I think, looking back, I may have started to disappoint Jess. I didn’t care. I was in the conversation. My enormous ego was only swelling.

I punched Dave Anderson in the head. Not because he told a room full of people that Heather blew me while I was driving her home one night, but because Julie had been in that room in Blairstown and she had looked disappointed. Dave, that was some cowardly shit and I apologize. You still held my lap numbers after that and I respect that.

I swam. I once held 3 records at Pingry. 1 individual and 2 relays. That’s just what the ego needed. I got to the final heat at the State meet. More ego stroking.
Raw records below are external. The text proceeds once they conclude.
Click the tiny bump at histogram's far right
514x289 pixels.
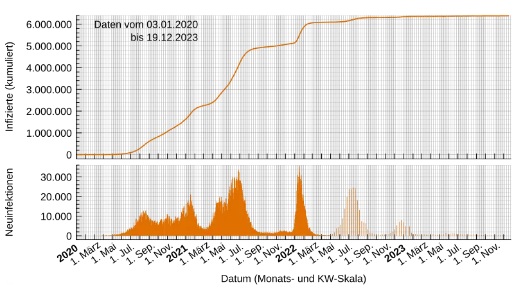tap(453, 234)
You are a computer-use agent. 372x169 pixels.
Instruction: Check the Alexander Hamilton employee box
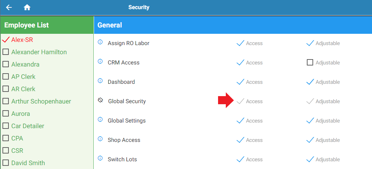6,52
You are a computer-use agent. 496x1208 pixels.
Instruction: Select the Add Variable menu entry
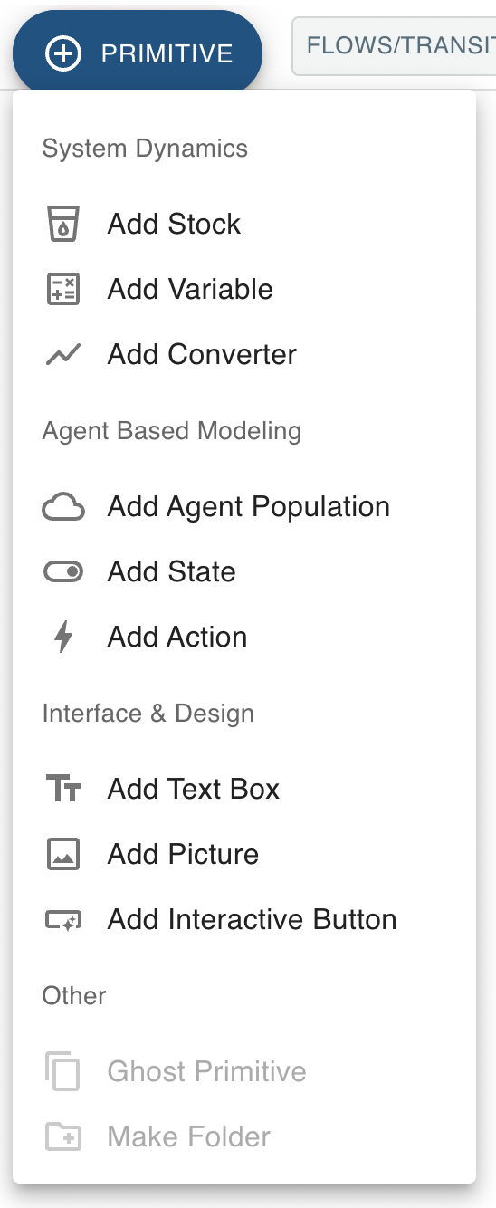(x=244, y=289)
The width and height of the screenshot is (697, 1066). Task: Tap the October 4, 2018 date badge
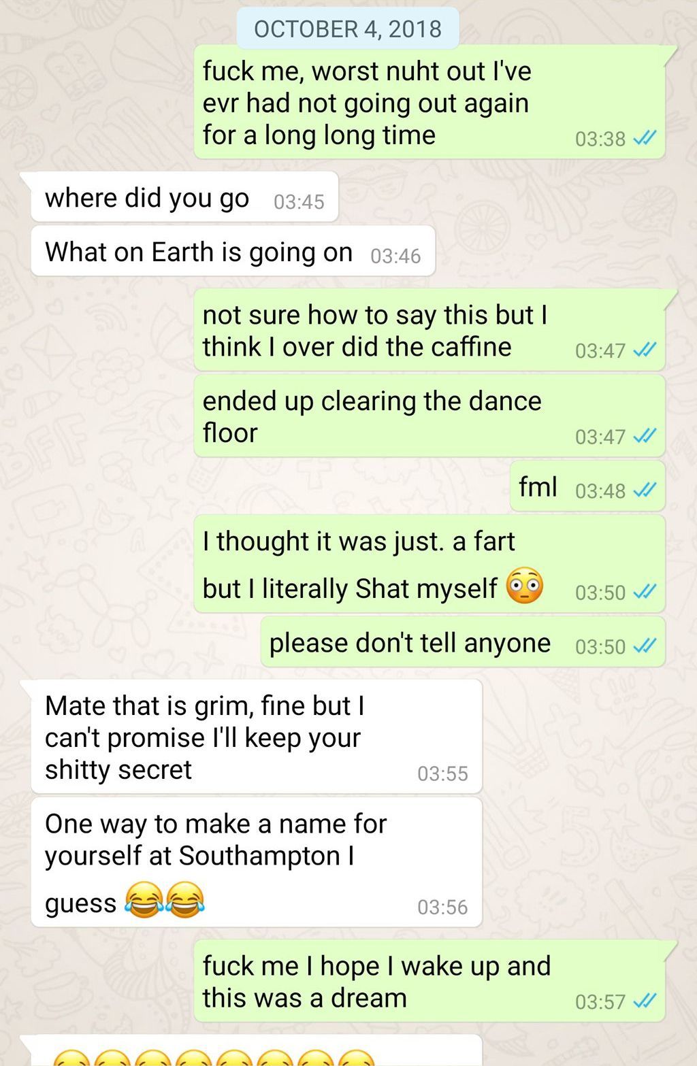[x=348, y=29]
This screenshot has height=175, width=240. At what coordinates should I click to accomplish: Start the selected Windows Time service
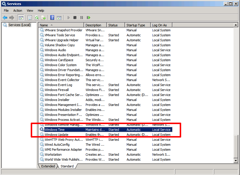coord(68,18)
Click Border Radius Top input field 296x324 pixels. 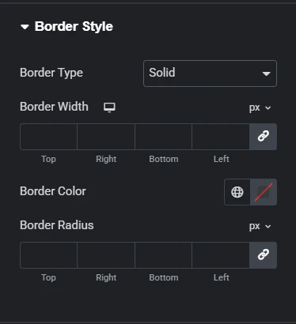tap(48, 255)
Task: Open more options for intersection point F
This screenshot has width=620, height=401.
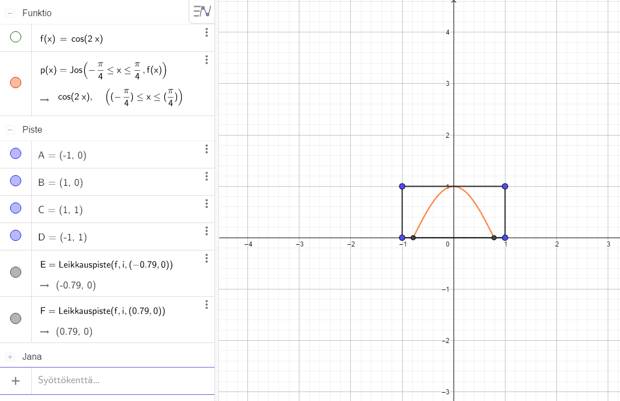Action: coord(207,305)
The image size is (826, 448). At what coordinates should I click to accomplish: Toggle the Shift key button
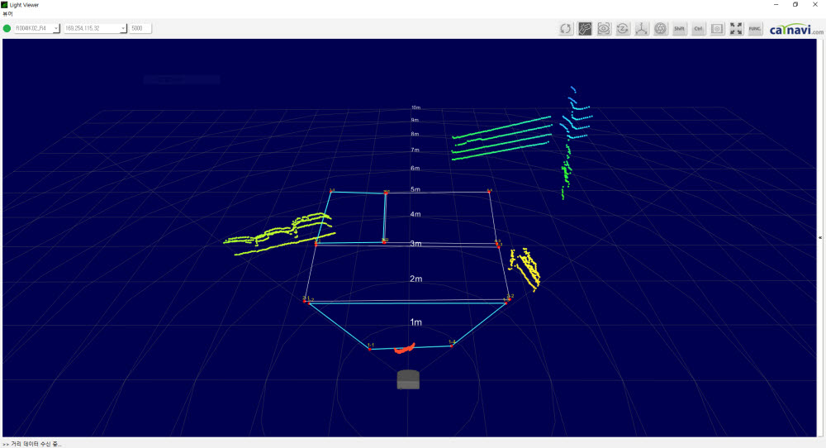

I got laid. As Nate once said “I’m 17 and I’m getting laid.” I was and I was.

Villanova lost.

“It’s great to be a Miami Hurricane!” 2 words: Constantine Popa. **Steve…how could you forget? Sam remembered.**

I was living my piece of the Pingry dream. I may not have been a cool kid, but I was close and, more importantly, people knew who I was. The funny thing was that nobody asked me to be that person. But, I’d taken the bait and had the hook in my mouth.

I was awful.

We graduated.
I got drunk at Josh’s house. KT taught me to drink water when you drank too much beer. Good advice. It was June 6 or something, 1992.
I had a week off at home.
We went to Bermuda.
I came home on Saturday June 27th.
On Sunday June 28, I went to Day 2 of camp orientation at Hi-Hills Day Camp. I’d missed Day 1.
I met her.
PingryNoGoodDaddy started to die.
The person you all met the other night was born.
He’s a better person.

4 thoughts on “In the beginning

  1. Whoah, though you and I are totally cool, I read through that wondering whether you were going to shit on me somewhere in the blog. It was a weird mix of enjoying other people get shitted on while fearing being next. Actually just like Pingry.

    Nicely done, man. I think it would be amazing to somehow compile all of our Pingry experiences and see how many of us felt similarly alienated.

  2. Dude…we suffered through French with Mme. Awful together. You made a crazed film in Econ to demonstrate supply and demand in which Andrew Goldstein drank sand. I’d never have shit on you. I really need to get the next entry up so you can get my take on people today.